Thromboelastometry (TEM) is a point‐of‐care testing for platelet function and its use is advocated by the European Society of Anesthesiology (ESA) and others to tailor the need for platelet support in the surgical setting.14, 15 TEM measures viscoelastic changes of the entire clotting process and has been shown to reflect the hemostatic potential of patientsʼ blood more accurately than conventional parameters such as platelet counts or clotting times.16, 17, 18 Thus, we conducted a prospective observational study to assess the in vivo function of transfused Intercept™‐treated platelets by TEM before and 1 hour after transfusion of PI platelets. Furthermore, we correlated these findings with standard parameters used to assess transfusion success, such as the post‐transfusion increase (PTI) and the corrected count increment (CCI), as well as with other transfusion‐related and clinical variables.

METHODS

Study design

This was a prospective observational study conducted at the Medical University of Vienna after prior approval of the local ethics committee (protocol 1948/2015). The primary aim of this study was to investigate the hemostatic effects of PI platelets treated with the Intercept™ Blood System/Cerus Europe B.V. using TEM as a surrogate marker for in vivo coagulation properties. As secondary objectives, the results obtained by TEM were correlated with the CCI and PTI as well as with transfusion‐related and clinical variables. All consecutive inpatients with a hematological or oncological diagnosis treated at the Stem Cell Transplantation Unit of our university and having required a platelet transfusion were asked for participation in this study.
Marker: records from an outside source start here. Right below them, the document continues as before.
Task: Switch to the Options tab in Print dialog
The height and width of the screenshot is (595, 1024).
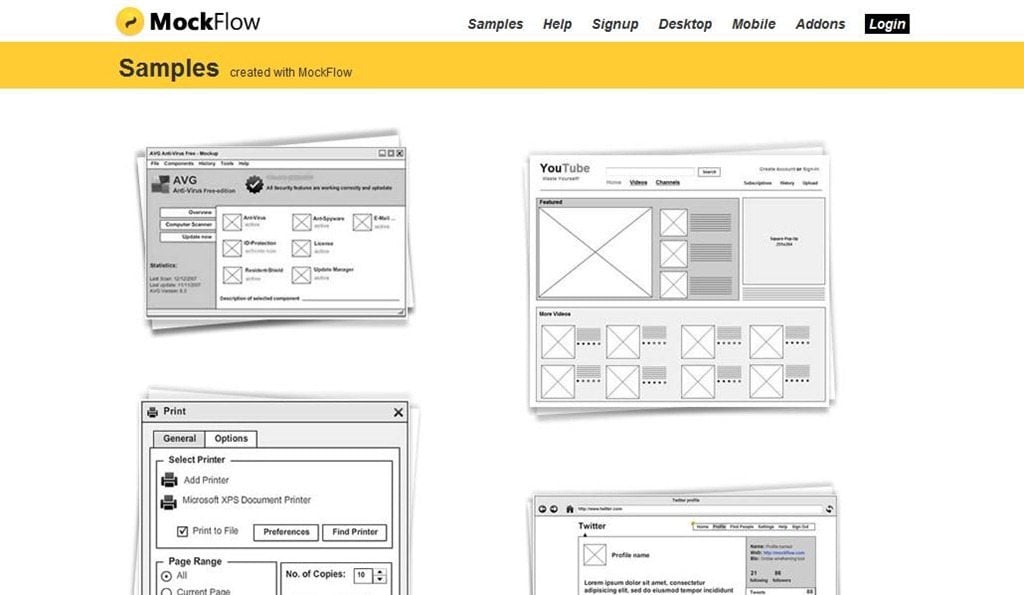Action: click(231, 438)
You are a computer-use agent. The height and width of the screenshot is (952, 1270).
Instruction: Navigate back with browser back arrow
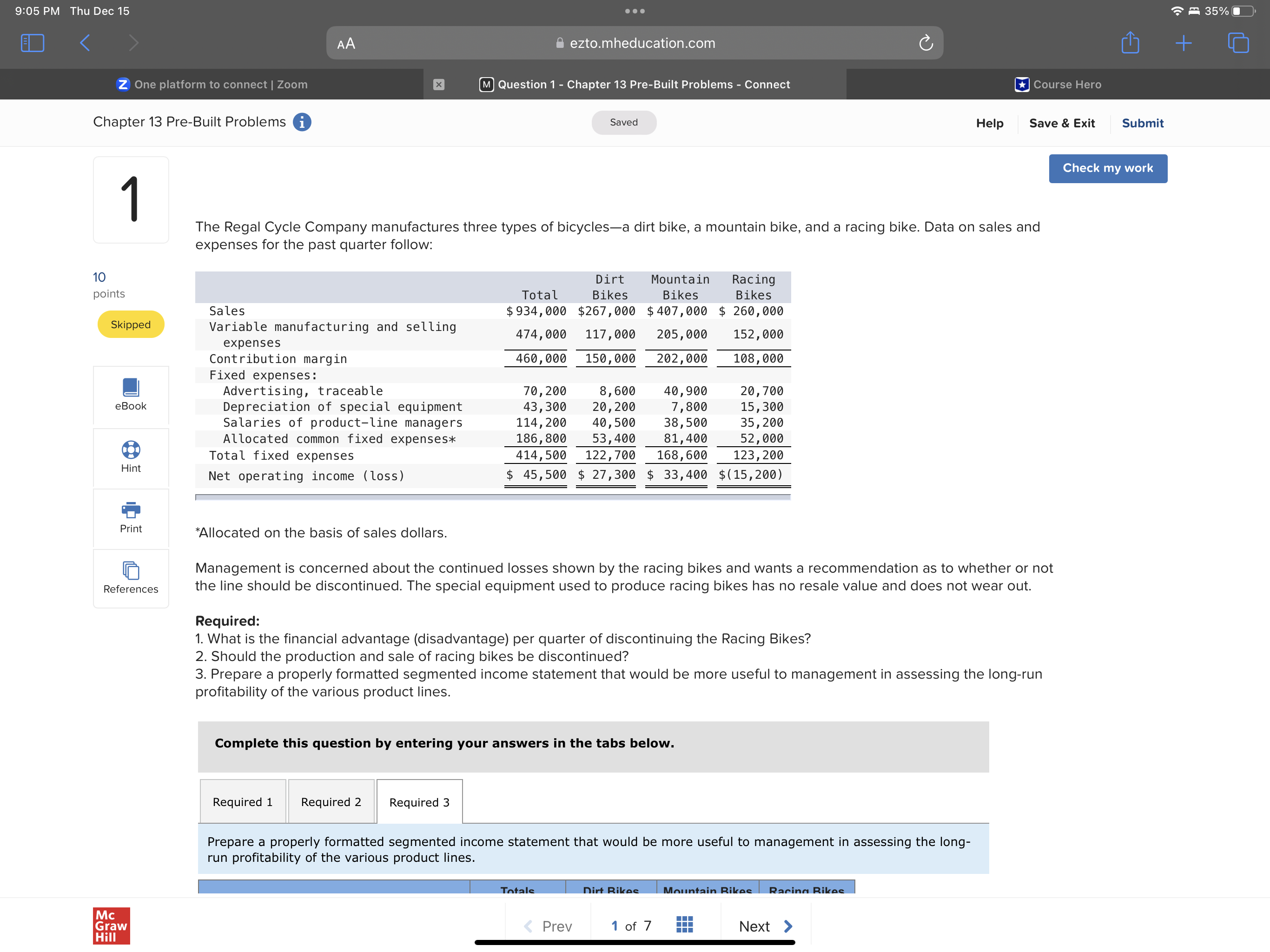pos(85,43)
All subjects provided a written informed consent prior to study inclusion. The individual observational period was restricted to the patientsʼ in‐hospital stay.

We recorded baseline variables regarding demographics, the underlying disease and its treatment, as well as on age and number of transfused platelets, and the amount of PCs administered during the hospital stay. For patients following hematopoietic stem cell transplantation (HSCT), we additionally collected procedure‐related data including blood group compatibility between donor and recipient, and post‐transplant complications. Furthermore, all patients were asked to fill in a bleeding diary.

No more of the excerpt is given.